Here I have been thinking how hard it is for me to preach these days. How hard it is for me to tell the truth about Jesus when all the televangelists are “America First-ers” and “Profit before Mission” and a whole lot of other things Jesus isn’t as far as I’m concerned. But so far, no one has threatened to kill me or chase me out of town. Yet. I’m sorry if I have offended you today. But this is your defining moment. What Jesus do you see? What Jesus do you believe in? What values of Jesus are you basing your life on?

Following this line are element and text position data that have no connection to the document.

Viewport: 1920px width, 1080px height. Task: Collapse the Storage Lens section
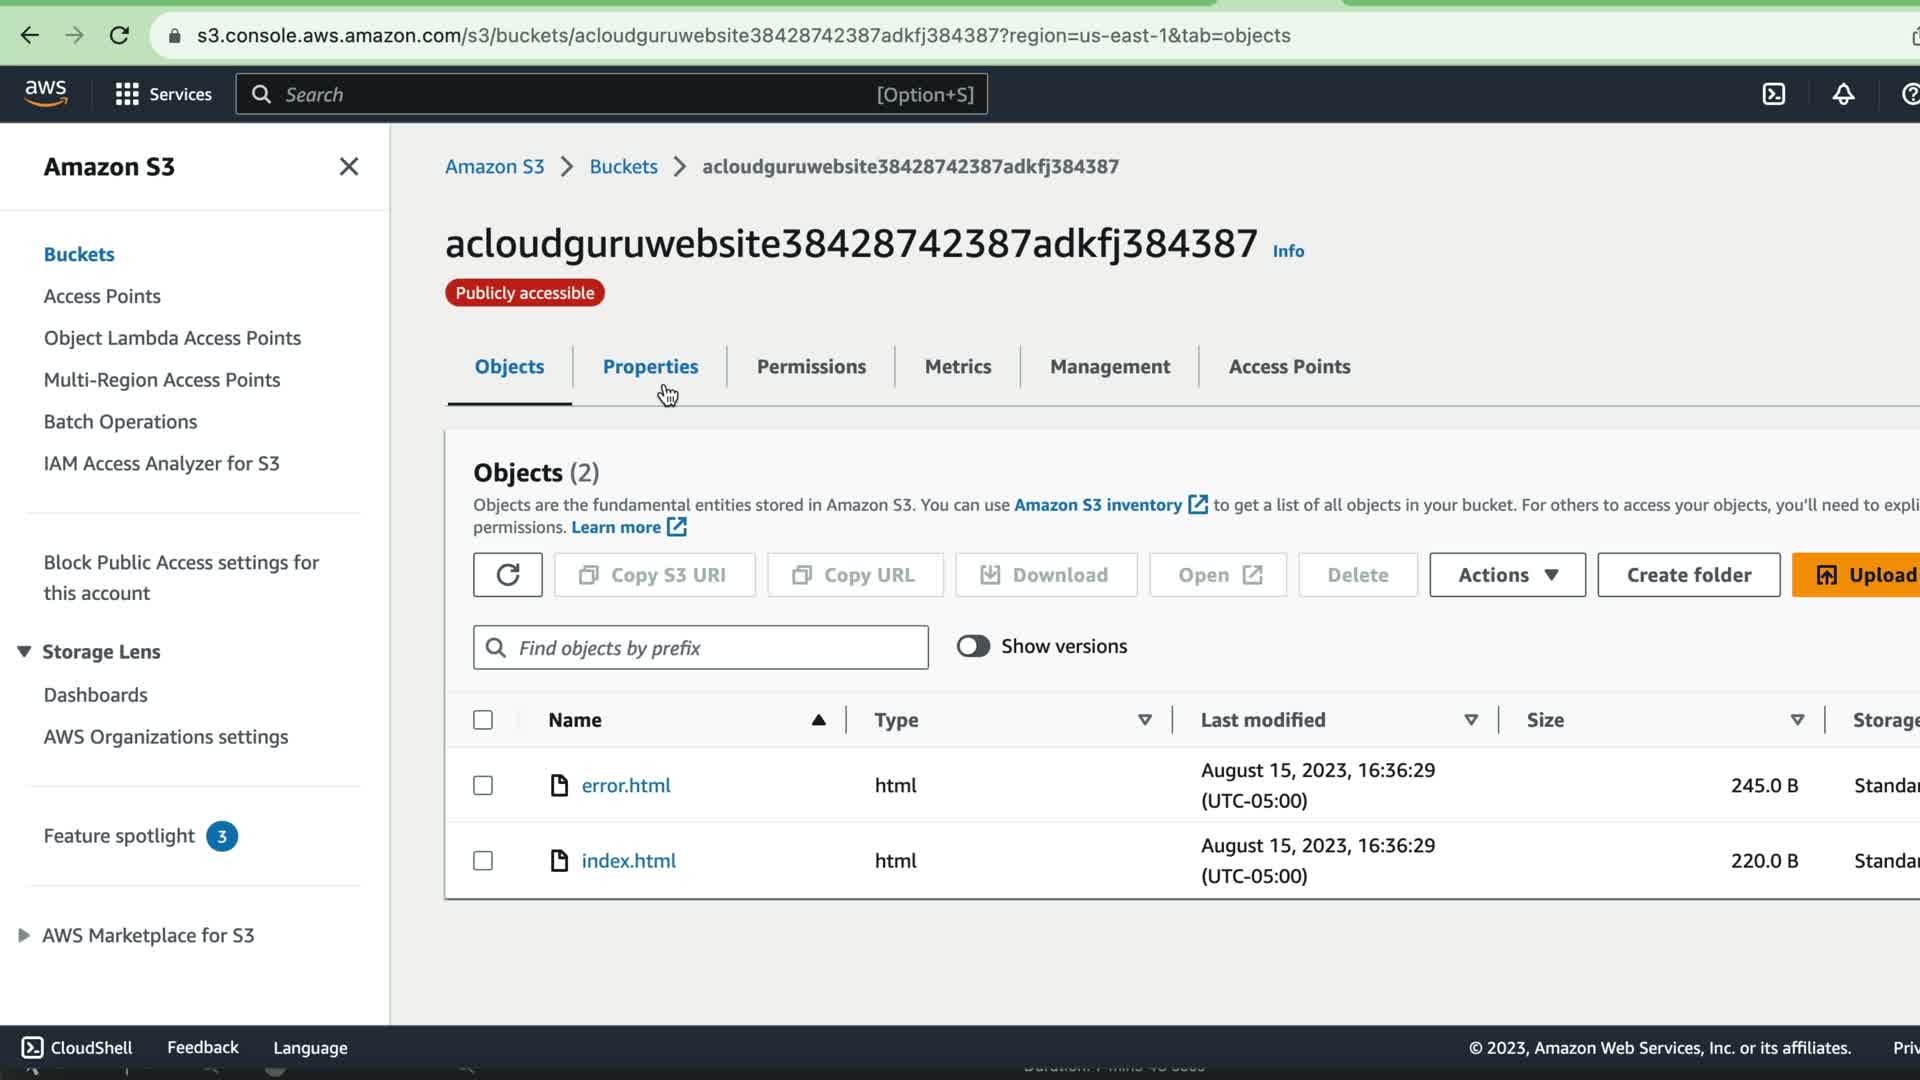(x=24, y=652)
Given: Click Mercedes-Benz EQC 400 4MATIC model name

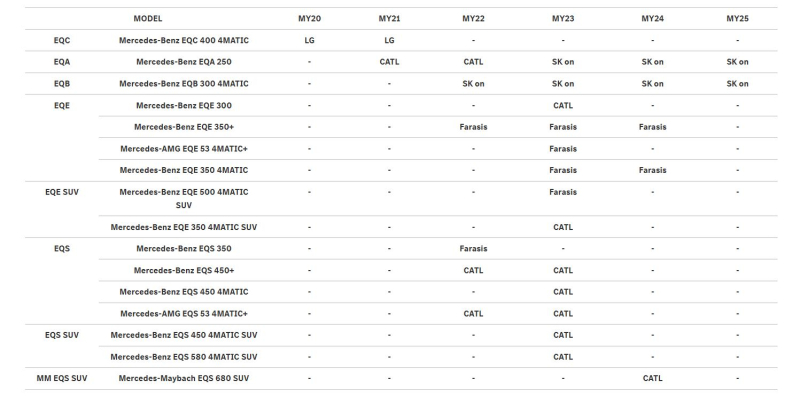Looking at the screenshot, I should tap(184, 40).
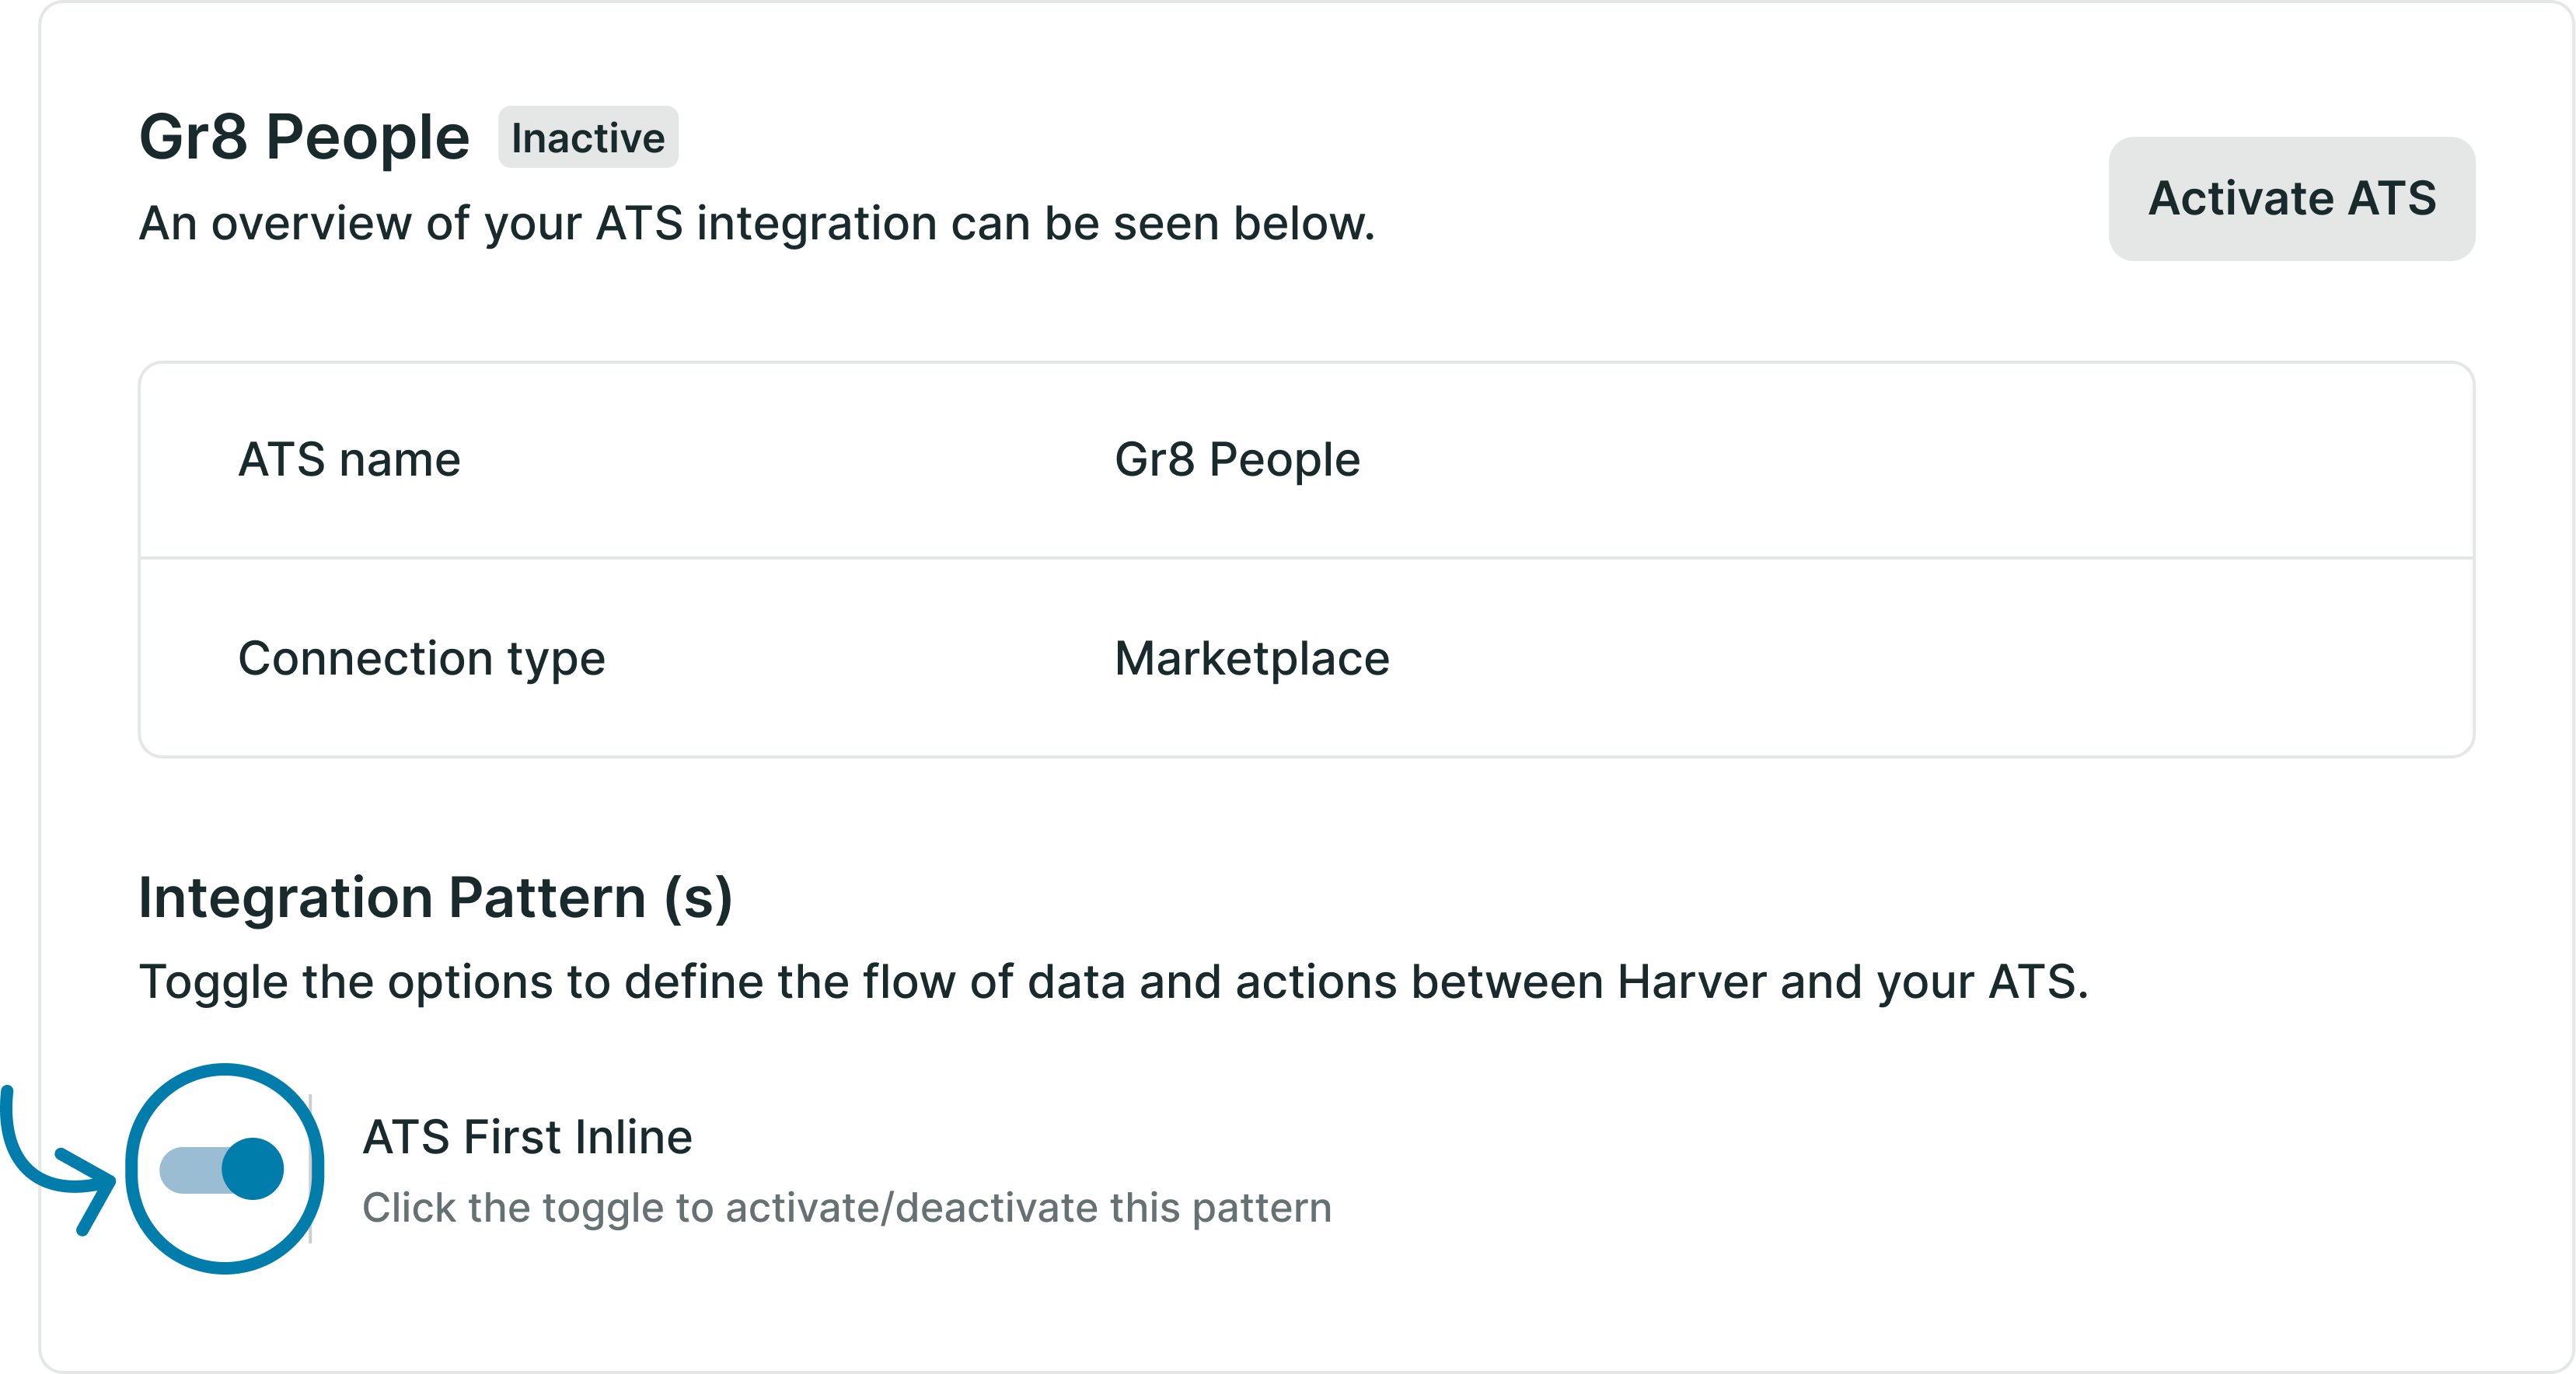Activate the Gr8 People ATS integration
Screen dimensions: 2576x1374
[x=2292, y=200]
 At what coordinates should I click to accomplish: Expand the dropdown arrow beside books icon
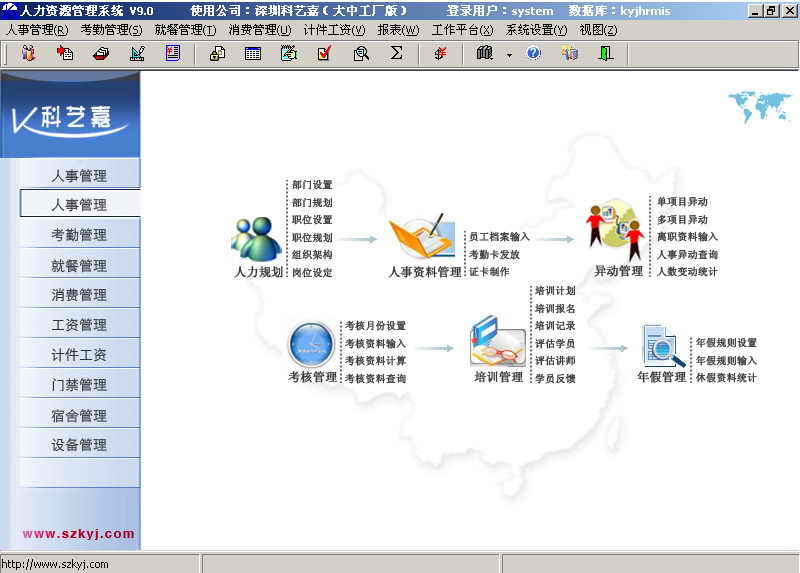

For me this defining moment means I am at the point where I can no longer try to be less than plain about what I think of our current political situation. I am sure most of you are pretty clear, but let me also say I keep praying for those who try to justify the actions of those who either committed, or fomented and supported the violence in our nation’s capital, and those who keep justifying it. And I keep praying that I can both pray Stephen’s prayer, and that if you think I am wrong you will pray it for me too, “Lord, do not hold this sin against them.” This is a defining moment. Which way will we go? Which way will Christianity go? Which way will our nation go? AMEN.